Nearly 40 campers from the summer program were honored with the Literary Citizenship Award for their commitment to supporting fellow writers in the classroom and beyond, and 13 selected campers shared their work onstage. Austin native, writing advocate, and friend of The Library Foundation Forrest Preece awarded prizes to eight winning writers from the 2018 and 2019 Rise and Emerge anthologies.

Badgerdog alumna and novelist Lorena Lore attended the reading and met both former teaching artists and fellow writers. “Badgerdog was such an affirmative experience in my passion for writing,” said Lore in her recap of the event, “and I’m always happy to see other students benefit from it.”
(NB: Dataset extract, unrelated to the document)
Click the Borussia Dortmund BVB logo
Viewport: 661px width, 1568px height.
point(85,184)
YA Reading Typewriter Station FamiliesTeaching artist and Typewriter Rodeo cowboy Sean Petrie typed an on-the-spot poem inspired by an audience suggestion—summer—and captured the longing for that time when imaginations run wild at Badgerdog Creative Writing Summer Camp. As the program concluded, children and families visited creativity stations that inspired storytelling with typewriters, Scrabble tiles, magic cards, and even Nancy Drew mystery novels.

The event was not only a chance for families to create with their children, but also to see these young writers receive their copies of Rise and Emerge. Students autographed the pages, proud to see their work in print.

“I often hear educators talk about the importance of children seeing themselves in the characters they read in books,” said Kelly. “How rare and amazing is it for a child to see themselves (literally!) in a book that they helped write? I want Badgerdog to give all children the gift of being seen, feeling affirmed, and knowing that their story is worth sharing with the world. This is why Badgerdog exists. This is why I do this work.”

Check out more photos of the 2019 Young Authors Reading here!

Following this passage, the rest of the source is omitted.